Generating an SSH Key and Copying it to Remote Server

mkdir ~/.ssh && chmod 700 ~/.ssh
touch ~/.ssh/authorized_keys && chmod 600 ~/.ssh/authorized_keys
# copy key.pub to authorized_keys
# nano /etc/ssh/sshd_config
service ssh reload

Generate the Key (on local server)

cd ~/.ssh && ssh-keygen -t ed25519

Ed25519 is a newer algorithm which is faster than RSA. Ed25519 is supported by OpenSSH so you should be good in almost all cases.
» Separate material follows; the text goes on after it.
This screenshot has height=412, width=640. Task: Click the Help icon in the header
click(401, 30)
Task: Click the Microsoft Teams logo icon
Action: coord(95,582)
Github recommends passing it your email with -C which is then uses as a label.

cd ~/.ssh && ssh-keygen -t ed25519 -C "hello@example.com"

Making Sure the Remote Server Accepts SSH Keys

view the server’s sshd_config file

cat /etc/ssh/sshd_config

Check the following:

RSAAuthentication yes
PubkeyAuthentication yes
AuthorizedKeysFile	~/.ssh/authorized_keys

Making sure the .ssh folder and authorized_keys file exists on Remote server

sudo mkdir ~/.ssh && sudo touch ~/.sh/authorized_keys

Setting Permission on Remote Server

sudo chmod go-w ~/ && sudo chmod 700 ~/.ssh && sudo chmod 600 ~/.ssh/authorized_keys

Copying SSH Public Key from Local to Remote Server

cat ~/.ssh/id_ed25519.pub | ssh username@example.com "cat >> ~/.ssh/authorized_keys"

replace id_ed25519.pub with your generated key.

Troubleshooting

  • make sure the authorized_keys file isn’t empty.
  • make sure you copied the correct authorized_keys file (.pub file that is)
  • make sure the user you are connecting to owns the .ssh folder and the authorized_keys file
  • make sure the permissions for the .ssh (700) folder and the authorized_keys (600) file are correct on the remote server
  • make sure the path given in ‘sshd_config’ is correct. /home/.ssh/authorized_keys and ~/.ssh/authorized_keys are different if the user you are connecting to isn’t root. ~/.ssh/authorized_keys is preferred since it is relative to the user.